#### What you need to do:
Word for word, copy all the data and drop the pictures.

Extracted data entries

*** Block opens ***

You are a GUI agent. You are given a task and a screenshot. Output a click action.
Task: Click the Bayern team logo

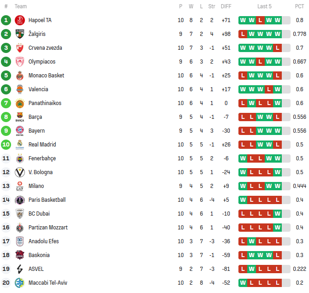[19, 131]
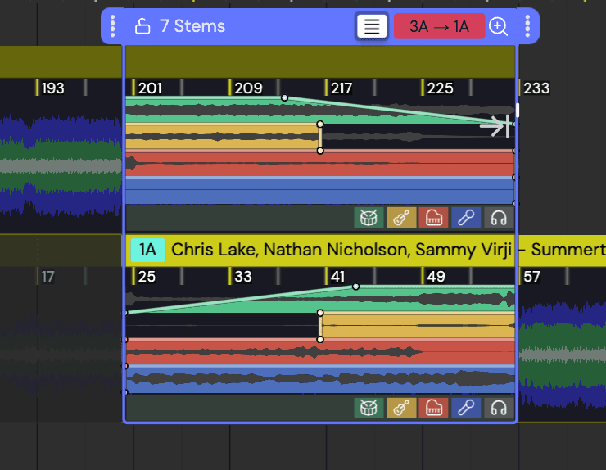606x470 pixels.
Task: Click drums icon on lower track
Action: pyautogui.click(x=369, y=408)
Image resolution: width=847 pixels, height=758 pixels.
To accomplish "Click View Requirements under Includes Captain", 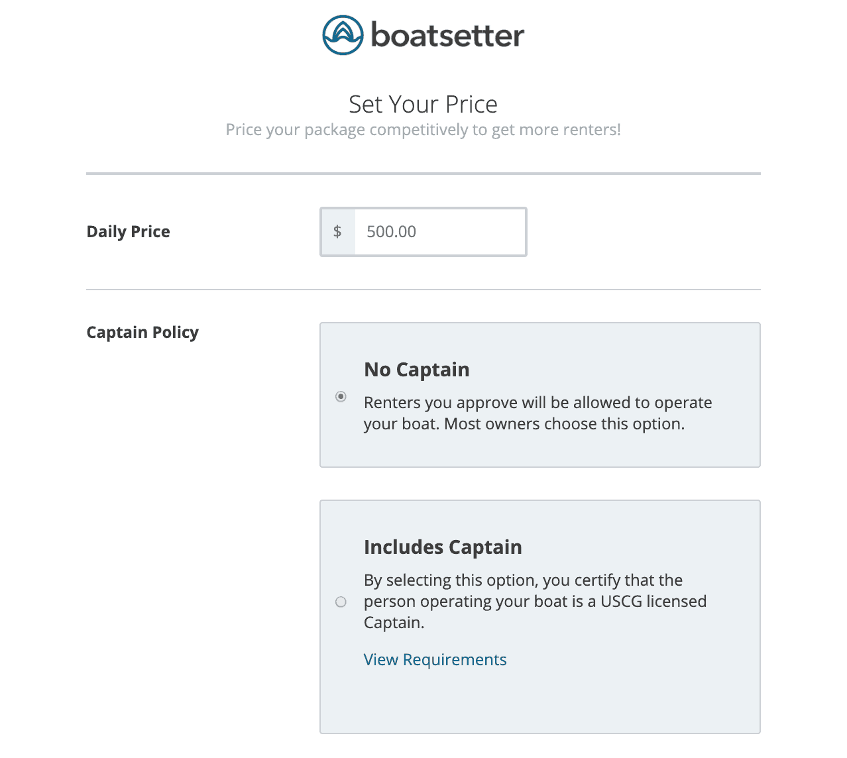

*** Block closes ***

#### Response for this exercise:
You are a GUI agent. You are given a task and a screenshot. Output a click action.
Task: Click the Bayern team logo

[19, 131]
606x470 pixels.
Task: Click drums icon on lower track
Action: pyautogui.click(x=369, y=408)
Image resolution: width=847 pixels, height=758 pixels.
To accomplish "Click View Requirements under Includes Captain", 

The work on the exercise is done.